The motive for that, we must not to desire suffering…but to accept that all life is a gift of God.
For that not only suffering is exhausting but and happiness. We die and from much joy not only of solitude.
So that, to accept life as it is…means to want to see the things in their relations profound with God.
What teaches me God, if I look at people on the street? Let me see, what I learn from this book? What happens, if I stand and look carefully?
And we come to see that any understanding is painful because any understanding is a fact of life. And until martyrdom and a disfiguring death, we must go through bearing the rigors of the day.
And nervousness, tooth pain, sounds crazy, anxiety and lack of fulfillment make part of cross of our life.
But and sins make part of our cross. Their consequences and repentance as a result of sin are the cross. Everything we do to be full of grace is part of the cross.
But the cross, above all, is love for God (v. 34). For that the staying with God means a deep dissociation of bad, of sin…
A dissociation of evil which means a flow of grace.
In the 38th verse, the Lord talks about shame…About the fact of you ashamed to speak what is right. And all here, He shows adultery as an emblem of corrupt social life.
Therefore the lies, the dissimulation, the tergiversation of the truth’s finding are stultifications of the cross.

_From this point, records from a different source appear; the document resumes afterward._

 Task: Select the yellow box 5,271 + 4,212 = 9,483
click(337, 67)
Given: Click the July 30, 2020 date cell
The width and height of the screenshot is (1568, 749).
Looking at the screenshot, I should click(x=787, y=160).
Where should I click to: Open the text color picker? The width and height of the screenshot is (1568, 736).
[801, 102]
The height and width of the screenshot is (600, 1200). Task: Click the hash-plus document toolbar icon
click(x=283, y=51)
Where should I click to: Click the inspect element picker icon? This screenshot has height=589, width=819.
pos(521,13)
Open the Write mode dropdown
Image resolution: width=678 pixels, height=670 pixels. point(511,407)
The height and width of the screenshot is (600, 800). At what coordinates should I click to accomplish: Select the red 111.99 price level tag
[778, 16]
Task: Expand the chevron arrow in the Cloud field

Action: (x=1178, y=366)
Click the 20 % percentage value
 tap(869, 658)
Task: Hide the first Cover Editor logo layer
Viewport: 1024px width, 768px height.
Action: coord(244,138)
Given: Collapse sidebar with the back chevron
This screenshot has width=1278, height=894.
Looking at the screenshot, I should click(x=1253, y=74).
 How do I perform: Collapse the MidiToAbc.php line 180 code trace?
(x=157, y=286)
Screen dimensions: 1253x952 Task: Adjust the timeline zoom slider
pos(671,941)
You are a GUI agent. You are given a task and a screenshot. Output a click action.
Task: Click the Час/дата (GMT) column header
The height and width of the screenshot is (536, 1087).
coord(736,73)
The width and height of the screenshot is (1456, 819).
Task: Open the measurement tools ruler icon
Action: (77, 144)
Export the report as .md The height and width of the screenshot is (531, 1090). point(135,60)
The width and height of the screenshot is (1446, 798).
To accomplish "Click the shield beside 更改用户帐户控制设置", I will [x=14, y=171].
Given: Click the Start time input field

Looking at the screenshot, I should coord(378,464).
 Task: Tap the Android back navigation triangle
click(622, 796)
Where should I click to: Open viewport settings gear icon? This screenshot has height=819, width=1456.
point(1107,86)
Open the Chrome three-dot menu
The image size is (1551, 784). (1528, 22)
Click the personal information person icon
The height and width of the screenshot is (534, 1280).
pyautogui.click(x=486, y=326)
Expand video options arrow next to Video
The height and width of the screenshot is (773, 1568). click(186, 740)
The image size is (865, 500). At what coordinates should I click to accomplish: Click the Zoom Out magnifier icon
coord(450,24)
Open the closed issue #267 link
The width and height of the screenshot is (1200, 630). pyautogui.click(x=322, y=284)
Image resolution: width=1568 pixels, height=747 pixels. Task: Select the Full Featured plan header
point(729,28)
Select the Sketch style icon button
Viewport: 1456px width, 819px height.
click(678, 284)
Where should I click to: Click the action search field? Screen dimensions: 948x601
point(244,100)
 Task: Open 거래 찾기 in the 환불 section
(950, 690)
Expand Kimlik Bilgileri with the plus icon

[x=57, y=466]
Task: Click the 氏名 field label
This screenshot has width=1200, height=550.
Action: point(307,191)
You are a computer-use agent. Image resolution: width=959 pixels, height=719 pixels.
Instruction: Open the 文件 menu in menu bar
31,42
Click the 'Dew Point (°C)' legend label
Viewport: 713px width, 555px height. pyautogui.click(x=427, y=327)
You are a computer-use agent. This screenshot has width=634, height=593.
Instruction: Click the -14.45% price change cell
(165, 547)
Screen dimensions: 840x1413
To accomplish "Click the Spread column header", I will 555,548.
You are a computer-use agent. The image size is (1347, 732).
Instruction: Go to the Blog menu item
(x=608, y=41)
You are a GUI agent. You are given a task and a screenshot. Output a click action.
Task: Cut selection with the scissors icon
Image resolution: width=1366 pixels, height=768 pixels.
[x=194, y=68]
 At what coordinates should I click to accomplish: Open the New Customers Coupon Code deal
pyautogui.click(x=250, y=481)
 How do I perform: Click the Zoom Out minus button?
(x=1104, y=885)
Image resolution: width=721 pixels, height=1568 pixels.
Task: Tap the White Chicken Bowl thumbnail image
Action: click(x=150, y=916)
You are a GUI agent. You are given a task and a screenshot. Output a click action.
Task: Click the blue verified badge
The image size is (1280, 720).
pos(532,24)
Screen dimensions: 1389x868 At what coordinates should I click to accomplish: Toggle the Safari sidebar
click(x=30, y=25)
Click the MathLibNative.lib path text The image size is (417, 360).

And the adultery begins in the heart…and has many forms…all means distance of someone…for someone…
The interior distance to God means sin. For that the sin is a fall out of love…and not an indifferent violation of law.
And therefore the world is depraved and sinful: for that does not anything to get out of this decadent state.
The last verse [9, 1] talks about our life’s purpose: the sight of God. For if we do not have the vision of God in this life, if we do not know Him from here…to whom are we going?
Therefore the cross is a seer of God, for that this leads us to Him.
And being placed in the middle of lent this Sunday, it tells us that theology is ascetic because it’s everyday life.
We are going to the Lord’s Cross…but we are living our own cross…
And without this ascetic bearing of the cross, for us His Passions are a show and not a personal transfiguration.
Only that in Church’s liturgical trajectory, the personal cross is the key to the understanding of His Passions.
By fasting and prayer, prostrations and tears, we do not things that do not change us. But, contrariwise: every act of our repentance is a healing, is a beautifying of our being.
Therefore this fast is like a cleaning of spring. Through it we make cleaning into us.
A cleaning so important that are no terms of comparison. For that comes joy once with it…and this joy is imperishable. Amen.